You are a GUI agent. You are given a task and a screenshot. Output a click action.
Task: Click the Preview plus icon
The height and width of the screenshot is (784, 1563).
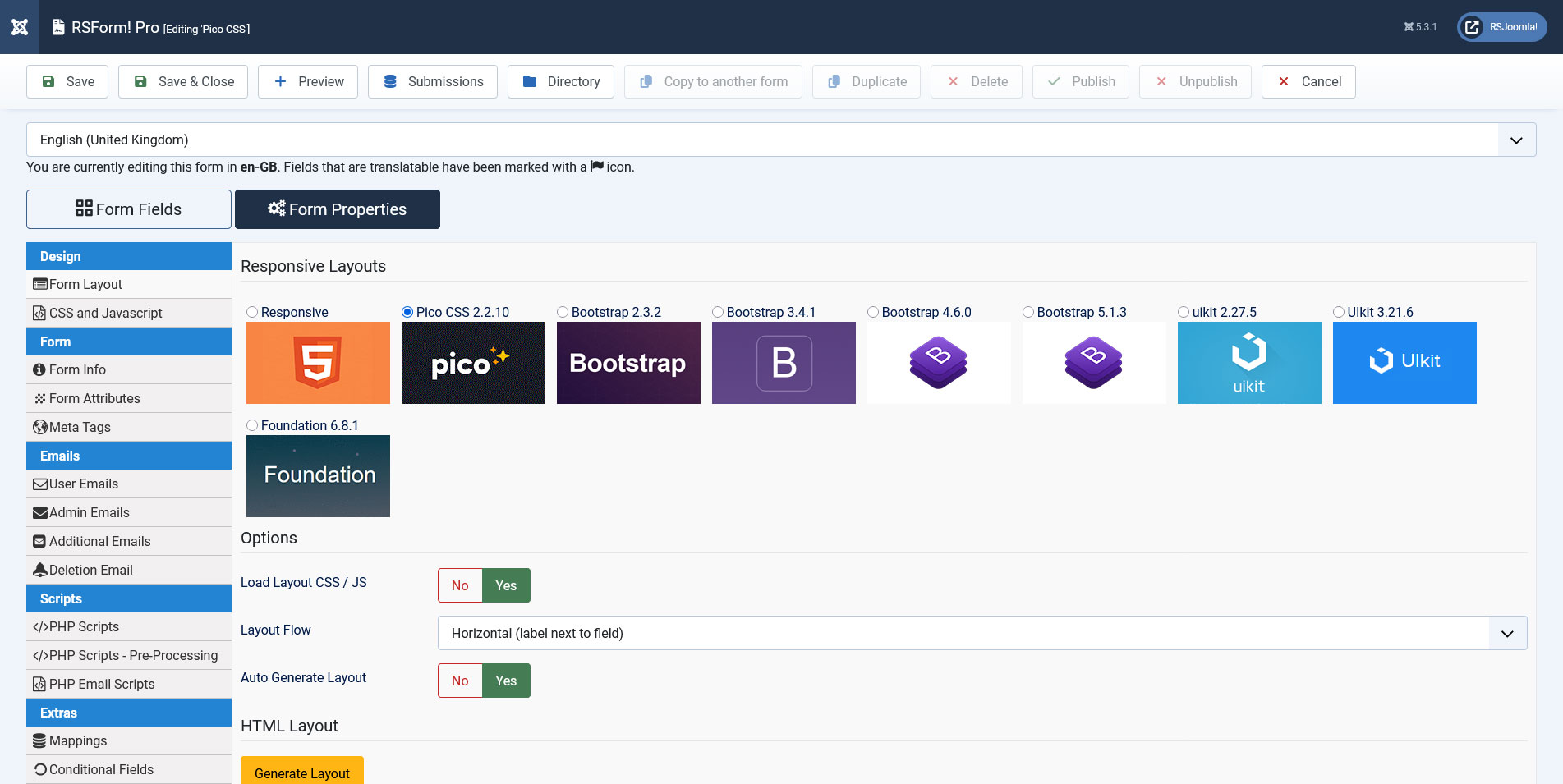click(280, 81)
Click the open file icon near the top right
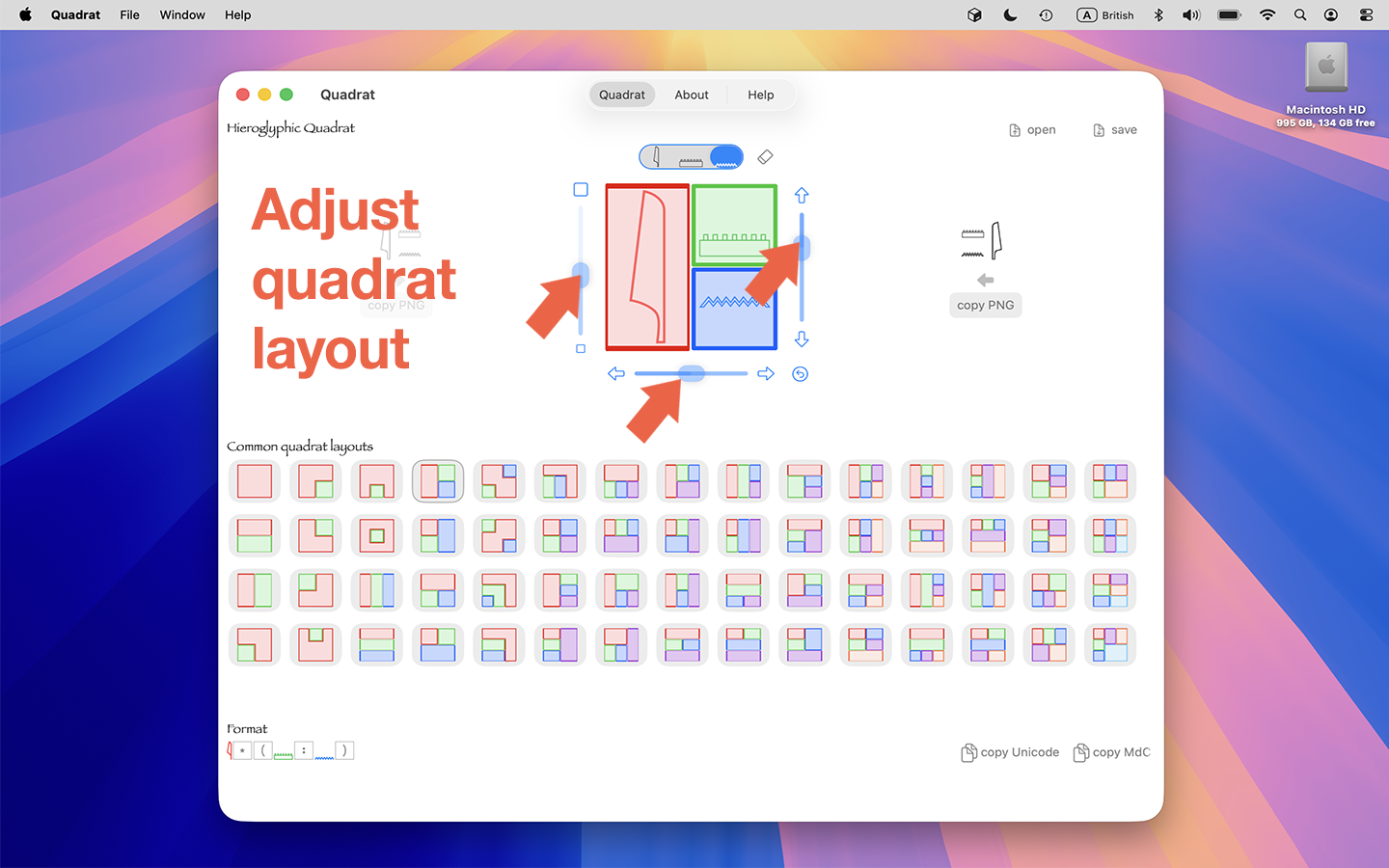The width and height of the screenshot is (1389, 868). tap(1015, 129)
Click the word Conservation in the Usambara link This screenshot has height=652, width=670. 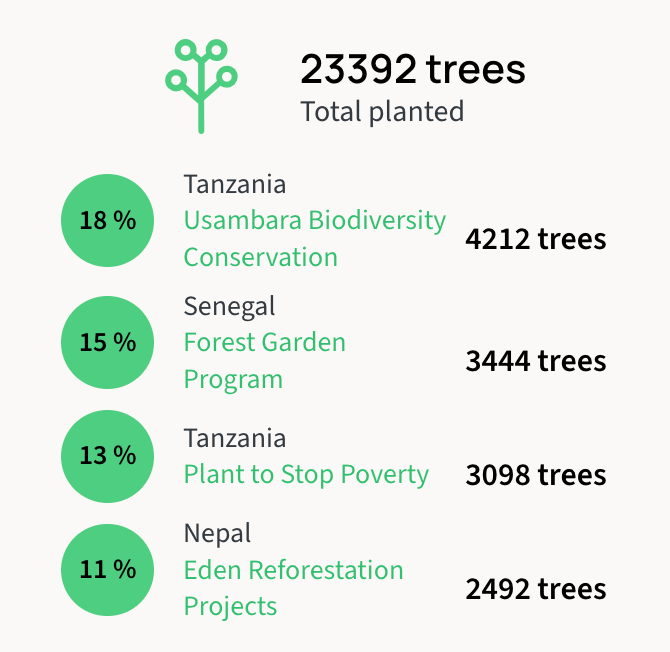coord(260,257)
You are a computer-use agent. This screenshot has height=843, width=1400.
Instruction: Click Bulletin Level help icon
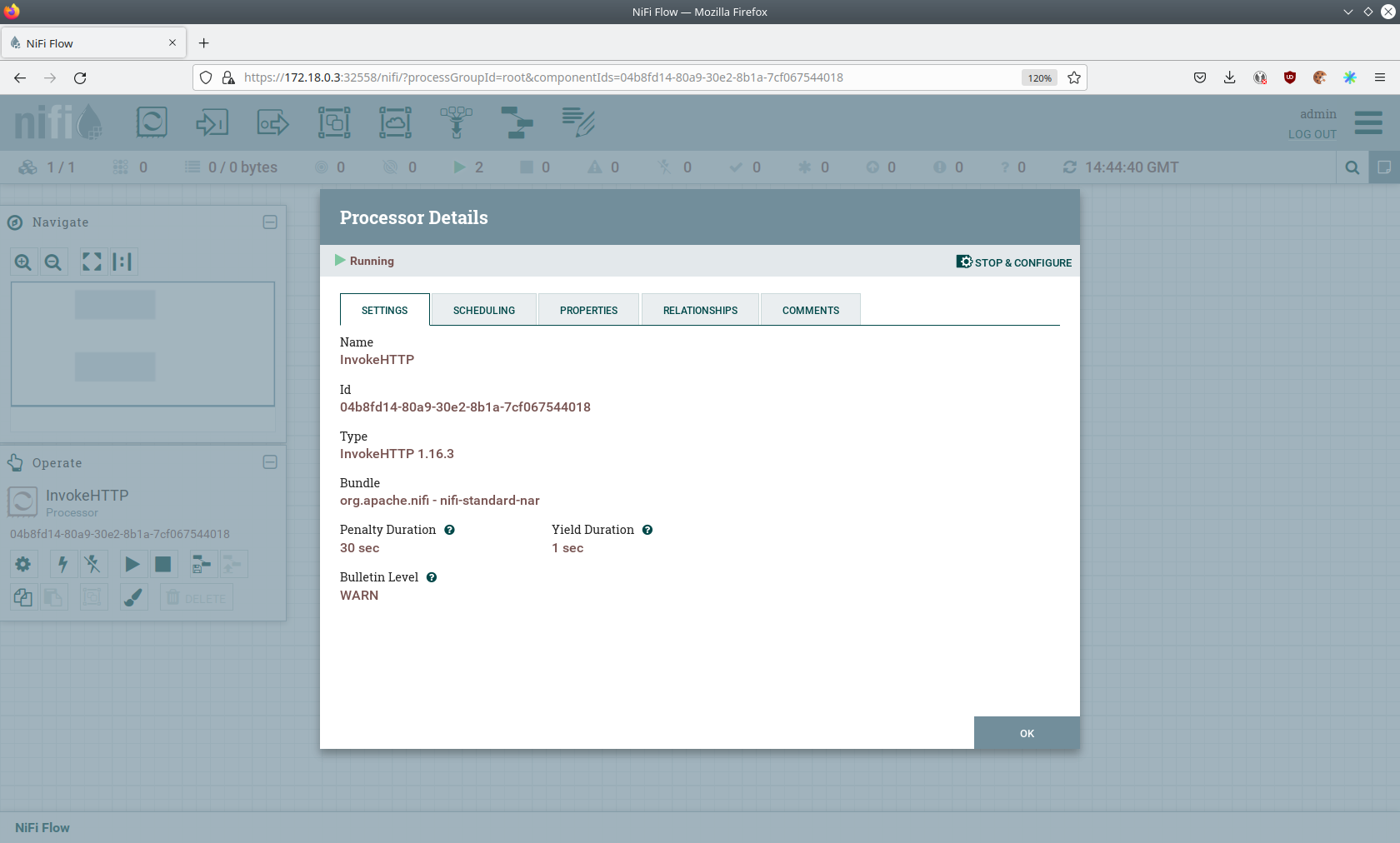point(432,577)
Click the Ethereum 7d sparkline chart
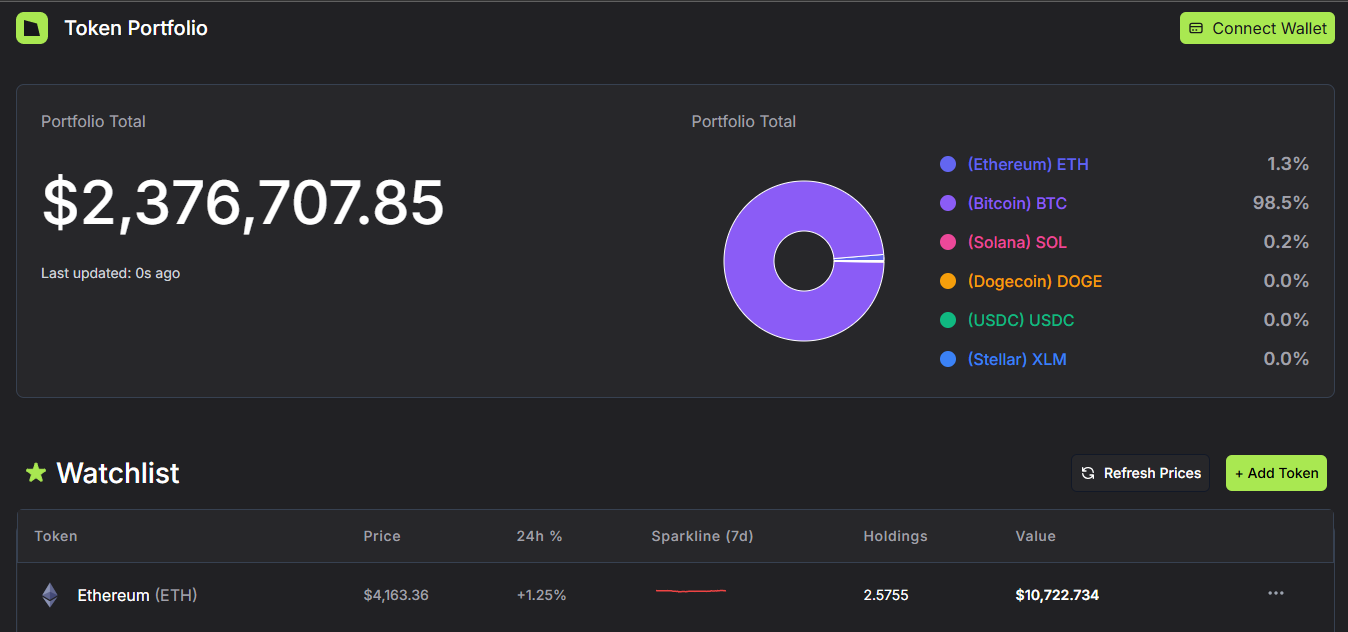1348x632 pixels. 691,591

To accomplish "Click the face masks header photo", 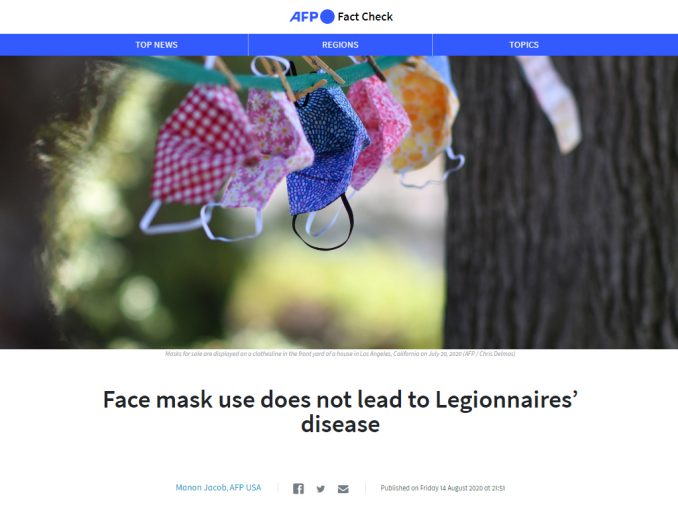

+ + + + +

Work to be completed: Write the lines out word for word, starting at the one with "Click the Ethereum 7d sparkline chart" and stopping after the last line of the material above, with pictures excluded.

Task solution:
Click the Ethereum 7d sparkline chart
1348x632 pixels. 691,591

To accomplish "Click the face masks header photo", 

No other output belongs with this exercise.